# [Document passage]
A quantity of goods was stolen from the Gilmer Bros. Company, of Winston-Salem, during the early spring of this year. Among the porters who worked at the store were Jim Houser and Hurley Houser, who lived in Yadkinville. The stealing had been going on for some months. Mr. Gilmer, the secretary-treasurer of the company, went with the officers to Yadkinville a Sunday later, provided themselves with search warrants, and found goods of the value of $500 or $600 which Mr. Gilmer identified as the property of his company. Among other houses in which they found a quantity of goods was that of Sant Houser, the brother of Jim, the father of Hurley and the father-in-law of the defendant, Rude Wilson. The defendant himself lived in a small one-room house in the same yard and about 40 feet from the house of Sant. In the defendant's house they found $50 or $60 worth of goods which Mr. Gilmer identified as coming from the store of his company. Rube Wilson's defense was that these goods were given to his wife by her brother, Hurley Houser, in his absence, and he had no reason to suspect that they were stolen, or that they were given to her by her brother.
The following circumstances were relied upon by the State as showing the guilty knowledge of the defendant:
1. When told by the witness, Thompson, that if he knew of any of the *Page 753 goods being in his house, he had better tell about it and not conceal it, he replied that he would not try to conceal any stolen goods, but if he knew of any, he would tell the officers at once. He then turned off and went in his house.
2. Some ten or fifteen minutes afterwards the officers found most of the goods he is charged with receiving in the attic of his house, while he had concealed upon his person a silk shirtwaist identified by Mr. Gilmer as the property of his company.
3. The defendant's admission that he placed the goods in the attic because he wanted to hide them and he did not want to get in trouble.
All these and other circumstances in the case were submitted to the jury, and they found the defendant guilty of receiving the stolen goods.
Verdict of guilty, and judgment thereon. Defendant appealed. After stating the case: The defendant's counsel, in their brief, do not insist on their exception to the refusal of the court to nonsuit the State upon the evidence. This exception, then, will be taken as waived; but there being some evidence of guilt, the refusal to nonsuit was proper. S. v.Carlson, 171 N.C. 818.
We will now consider the assignments of error, in the order of their statement in the record:
1. The defendant objected to the following testimony of the witness, Thompson: "Rube denied any knowledge of this property until we caught the other parties, and Hurley Houser said he got the goods at Gilmer Bros. Company and turned over a good deal of it to his folks. It was in Winston that Hurley said that. Hurley said that he had given the coat to Rube's little boy and the waist to Rube's wife — that is the waist we got out from under Rube's jacket. Rube acknowledged that was the way it come. My recollection is that Rube said that he threw these articles up in the attic because he did not want to get in trouble, to hide them while we were searching Sant's house." The ground of objection was that this, though said in defendant's presence, did not call for a reply from defendant, and so could not be taken as an admission, he standing silent. This is a misapprehension of what occurred. The defendant did not remain silent, as the last clause quoted above shows: "Rube acknowledged that was the way it come." The latter part of the testimony was clearly competent, and even if the first part of it is incompetent, the objection must fail, as it was taken to the whole of it. S. v. Ledford,133 N.C. 722; Phillips v. LandCo., 174 N.C. 542, 545, and *Page 754 cases cited. Besides, the last part of the evidence is what the defendant attempted to prove himself, as appears in the case. In any view, therefore, it was harmless, if there was any error. There was no doubt that Hurley Houser stole the goods at Winston from Gilmer Bros. Company, and the only question was whether the defendant received them with knowledge that they were stolen. The defendant is restricted to the particular ground of objection stated in the court below, which is clearly untenable. Bridgersv. Bridgers, 69 N.C. 451; Gidney v. Moore, 86 N.C. 485; Ludwick v.Penny, 158 N.C. 104. It was held in the Bridgers case that "A party objecting to the introduction of evidence must state with certainty the points excepted to; and if the ground stated for such objection be untenable, it is error to reject the evidence, though inadmissible if properly objected to." And in Gidney v. Moore, 86 N.C. 485: "A general objection to obnoxious evidence will be sustained if upon any ground the evidence should be rejected; but where the ground of an exception can be inferred from the record, another cannot be assigned here, the ground of an exception being a part of the exception itself."

# [Provided information]

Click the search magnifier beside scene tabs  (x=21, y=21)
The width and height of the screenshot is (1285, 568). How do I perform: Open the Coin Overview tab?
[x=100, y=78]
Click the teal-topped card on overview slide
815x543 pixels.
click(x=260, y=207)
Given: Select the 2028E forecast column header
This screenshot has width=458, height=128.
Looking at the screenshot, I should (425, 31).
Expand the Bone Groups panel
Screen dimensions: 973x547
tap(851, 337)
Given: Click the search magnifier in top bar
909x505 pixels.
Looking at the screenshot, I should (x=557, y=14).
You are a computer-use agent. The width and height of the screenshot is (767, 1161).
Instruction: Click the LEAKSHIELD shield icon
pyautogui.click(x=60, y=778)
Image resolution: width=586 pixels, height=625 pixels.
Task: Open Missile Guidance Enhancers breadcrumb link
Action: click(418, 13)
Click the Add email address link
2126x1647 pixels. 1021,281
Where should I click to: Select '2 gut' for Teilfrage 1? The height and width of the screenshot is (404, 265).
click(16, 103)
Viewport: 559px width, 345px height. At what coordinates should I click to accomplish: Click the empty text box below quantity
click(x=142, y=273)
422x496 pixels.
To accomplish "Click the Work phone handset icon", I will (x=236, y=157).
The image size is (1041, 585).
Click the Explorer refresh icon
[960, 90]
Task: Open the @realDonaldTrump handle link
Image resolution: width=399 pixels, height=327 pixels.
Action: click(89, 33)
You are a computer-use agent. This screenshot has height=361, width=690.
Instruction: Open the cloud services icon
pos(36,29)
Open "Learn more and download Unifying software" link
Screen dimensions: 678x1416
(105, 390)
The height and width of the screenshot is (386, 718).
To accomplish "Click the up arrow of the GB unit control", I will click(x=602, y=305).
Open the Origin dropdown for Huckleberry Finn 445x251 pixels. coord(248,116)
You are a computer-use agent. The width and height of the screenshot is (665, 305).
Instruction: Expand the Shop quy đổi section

# [Exercise set]
1. Name each case the court opinion cites, listing every case once with its reporter citation.
2. Reproduce, word for word, the part of the court opinion that opens with the words containing "All these and" and closes with "171 N.C. 818.".

# [Response list]
1.
S. v. Carlson, 171 N.C. 818
S. v. Ledford, 133 N.C. 722
Phillips v. Land Co., 174 N.C. 542
Bridgers v. Bridgers, 69 N.C. 451
Gidney v. Moore, 86 N.C. 485
Ludwick v. Penny, 158 N.C. 104

2.
All these and other circumstances in the case were submitted to the jury, and they found the defendant guilty of receiving the stolen goods.
Verdict of guilty, and judgment thereon. Defendant appealed. After stating the case: The defendant's counsel, in their brief, do not insist on their exception to the refusal of the court to nonsuit the State upon the evidence. This exception, then, will be taken as waived; but there being some evidence of guilt, the refusal to nonsuit was proper. S. v.Carlson, 171 N.C. 818.